- Born: 1941 (age 84–85) England
- Education: Self-taught
- Known for: Painting

= Michael John Hunt =

English painter

Michael John Hunt is an English figurative painter and etcher.

==Life==

Born in England 1941, Hunt is entirely self-taught. He creates his pictures with layered acrylics and glazes.

==Paintings==

Hunt is known mainly for his still lifes, which are often depictions of intimate interiors both grand and rustic. The scenes are characteristically adorned with familiar objects, particularly empty chairs, dramatically illuminated by a specific light source emanating from a window or doorway.

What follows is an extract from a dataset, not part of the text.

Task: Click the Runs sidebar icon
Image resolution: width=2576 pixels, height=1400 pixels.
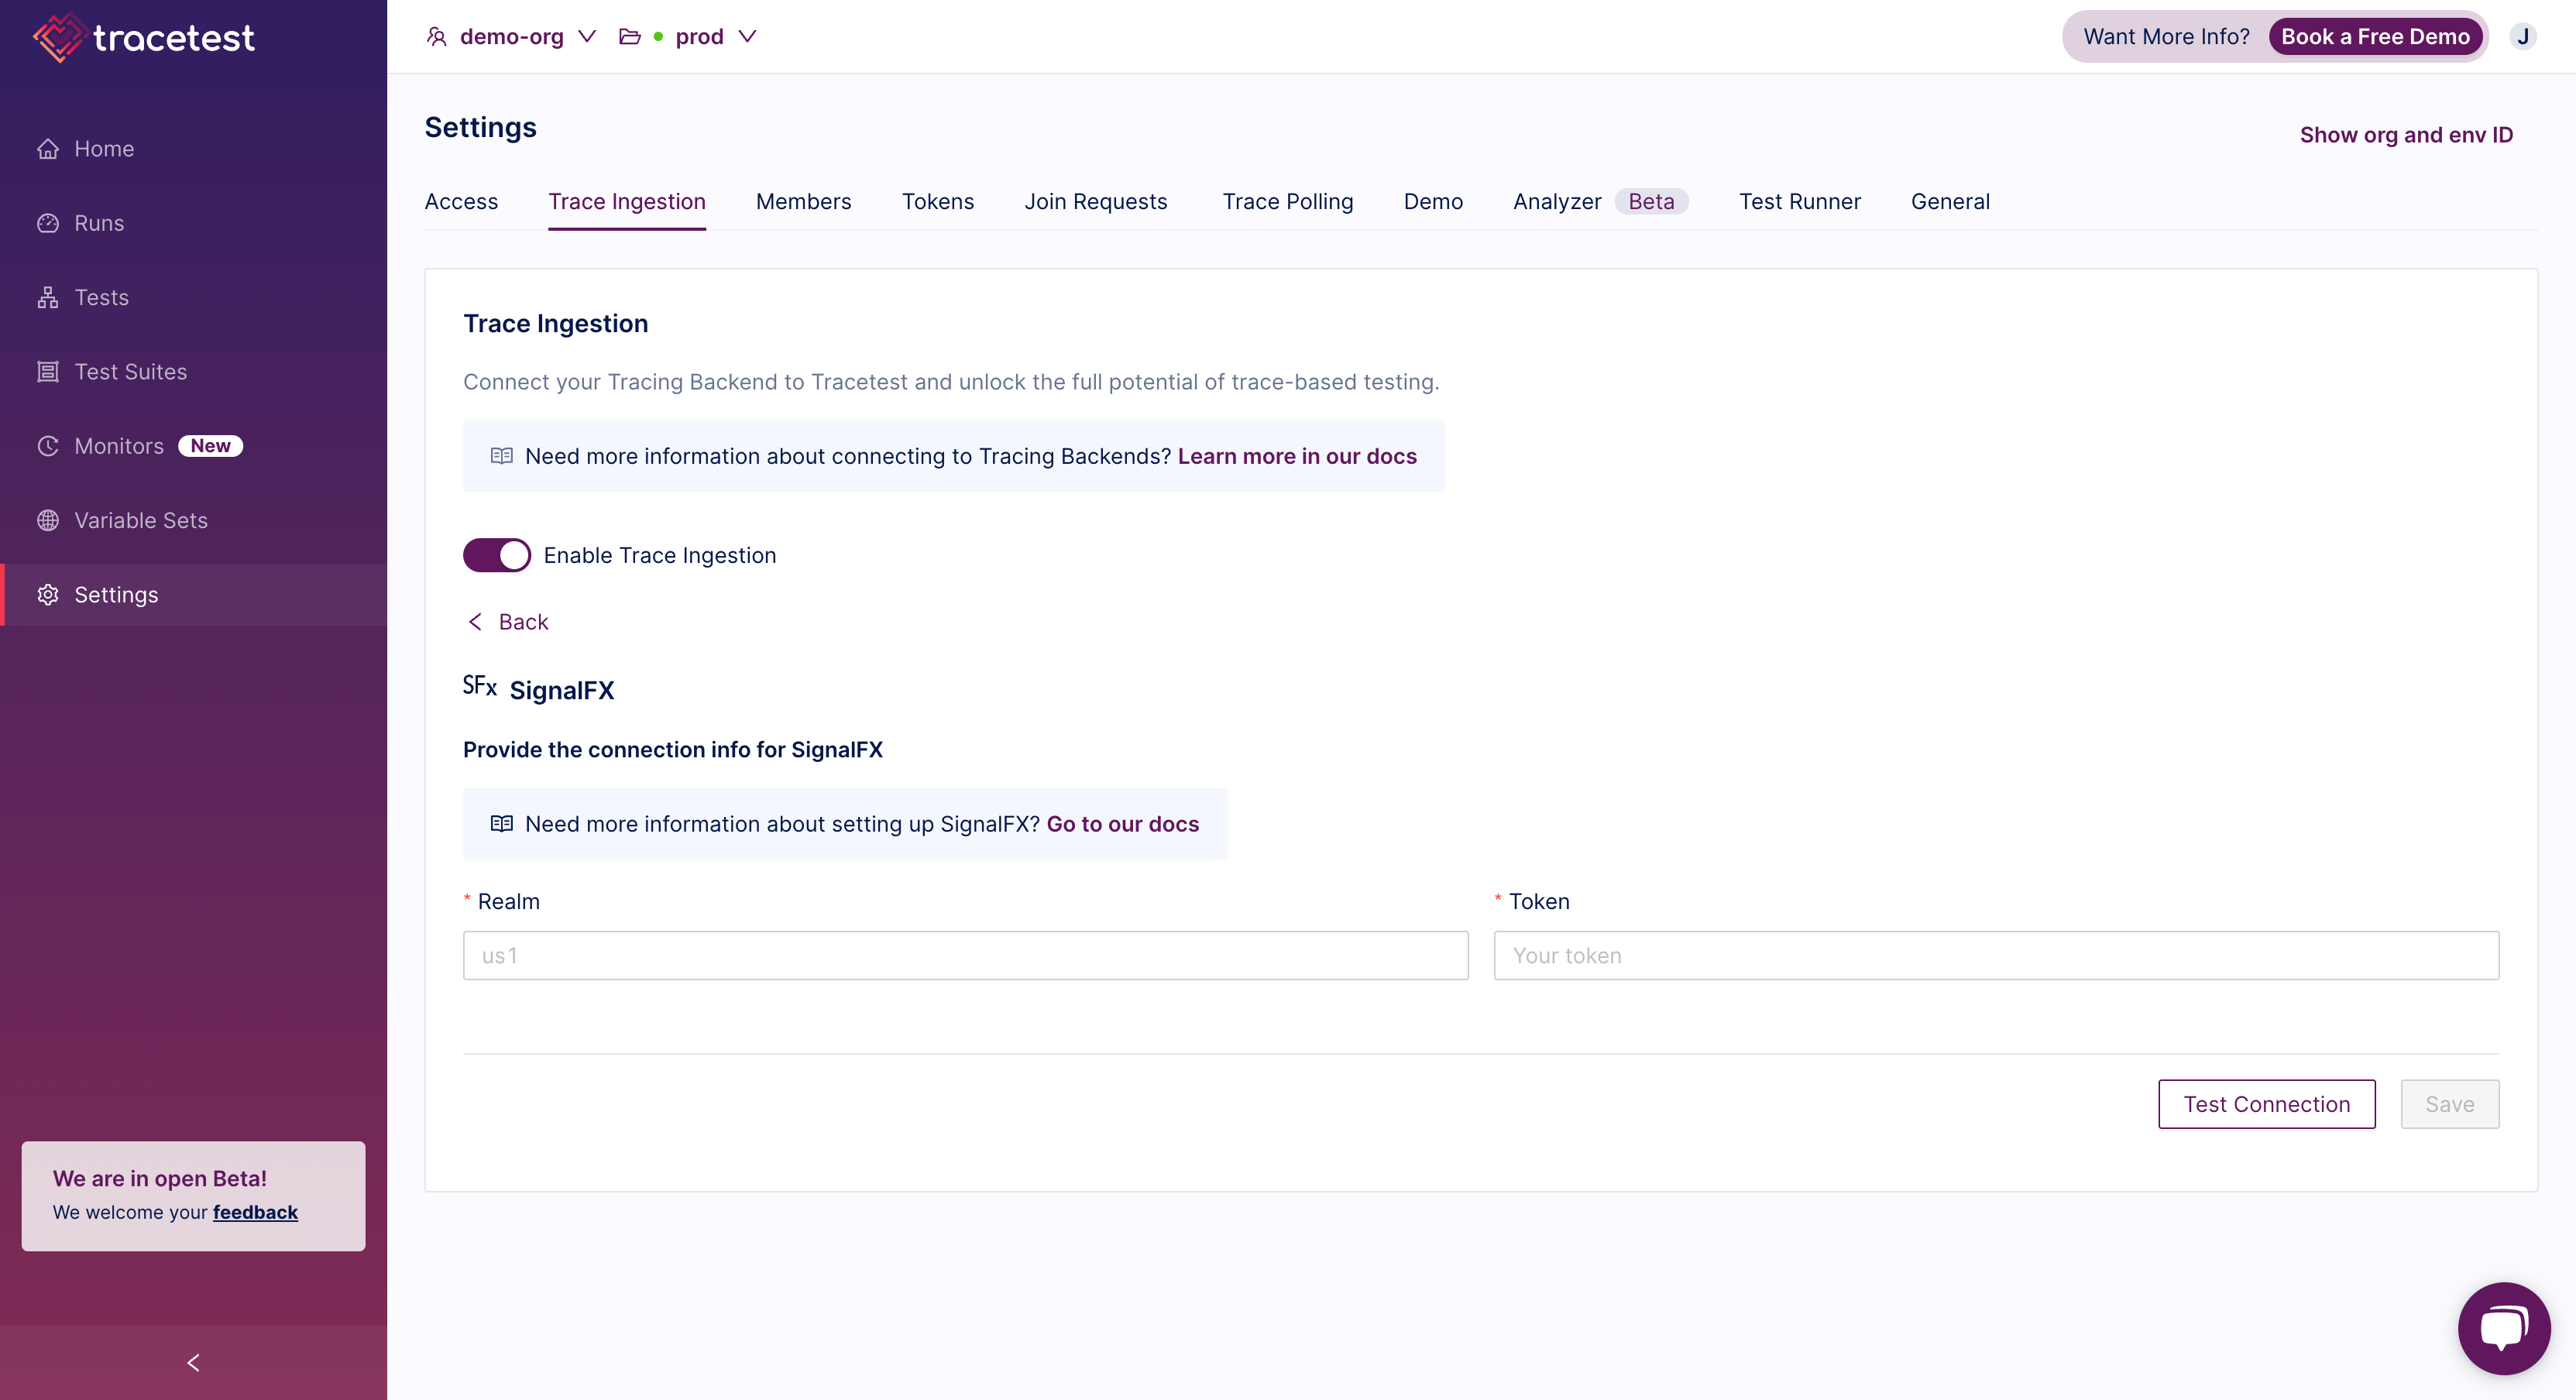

Like the Dutch masters, the surfaces in his paintings are pristine, allowing for the demonstration of technical proficiency though realistic lighting effects such as shadows and reflections.

==Exhibitions==

He has work permanently on view at The Hunt Gallery in England and the Eleanor Ettinger Gallery in New York. He has also participated in The Royal Academy Summer Exhibition for 6 years, the Paris Salon, National Art Collection Fund and the Society of Equestrian Artists.

==Collections==

- Lord and Lady Northbourne
- Princess Michael of Kent
- University of Kent
- Pfizer, Inc.
- Royal Marines School of Music
- Dr. T.E. Westerterp
- The Town Museum, Venlo, Netherlands

===Winterthur Museum===
As of 2012, Hunt is creating a collection of paintings of the Winterthur Museum featuring the rooms, spaces, and grounds. The project began in 1996 and is still in progress. In order to maintain the integrity of the collection, none of the original paintings have been sold. However, Hunt has decided to publish these paintings in limited editions of fine art prints. The Hunt Gallery has announced that the proceeds from sales of these prints will go to the Winterthur Museum.

===Wynkoop House===
Hunt is currently creating a collection of paintings of Wynkoop House. None of these paintings are currently available for sale.